Rzecznik Ministerstwa Spraw Zagranicznych zapewnił, że w tej chwili ma potrzeby ewakuacji polskiej ambasady w Korei Północnej. Marcin Bosacki podkreślił, że obecnie taki wariant nie jest rozważany, lecz w przypadku zaostrzenia sytuacji ewakuację można przeprowadzić natychmiast.
W tej chwili nie ma warunków, by tego typu ewakuację rozważać. Poza pracownikami ambasady nie ma jakichkolwiek Polaków w Korei Północnej - powiedział rzecznik MSZ. Jak podkreślił, "potencjalnie w przypadku zaostrzenia sytuacji jesteśmy gotowi do natychmiastowych działań".
Dodał, że na stałe w Korei mieszka tylko jeden nasz obywatel, który w tej chwili przebywa w Polsce.
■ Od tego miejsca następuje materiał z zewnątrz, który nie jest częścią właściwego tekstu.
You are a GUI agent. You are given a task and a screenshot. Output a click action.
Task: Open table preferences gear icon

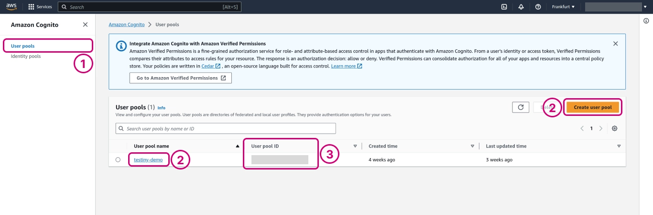[615, 128]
Amerykańska administracja nie ugnie się wobec gróźb Korei Północnej, będzie pogłębiać sojusz z Koreą Południową i wzmacniać swoją obecność w pobliżu Półwyspu Koreańskiego - to stanowisko amerykańskich władz. Choć Stany Zjednoczone są gotowe pomóc mieszkańcom komunistycznej Korei choćby w kwestii żywnościowej. Jednak według ściśle amerykańskich zasad: koniec z wojenną retoryką i zaprzestanie prób nuklearnych.
Minister obrony Korei Południowej Kim Kwan Dzin poinformował, że rozważa wszystkie możliwe opcje, w tym militarną, by zapewnić bezpieczeństwo południowokoreańskim obywatelom pozostającym we wspólnej strefie przemysłowej na terytorium Korei Północnej.
Agencja Reutera pisze, powołując się na źródła południowokoreańskie, że Phenian zezwolił ok. 800 pracownikom i menedżerom z Południa, obecnym w kompleksie, na powrót do domów. Dziś zdecydowało się na to jednak 36 osób, co oznacza, że fabryki w Kaesong nie przerwały pracy.
Południowokoreańskie ministerstwo ds. zjednoczenia narodowego sprecyzowało, że ci, którzy pozostali w kompleksie, są tam z wyboru, aby dopilnować pracy, ale wkrótce może im się skończyć żywność, ponieważ wszelkie dostawy pochodzą z Korei Południowej.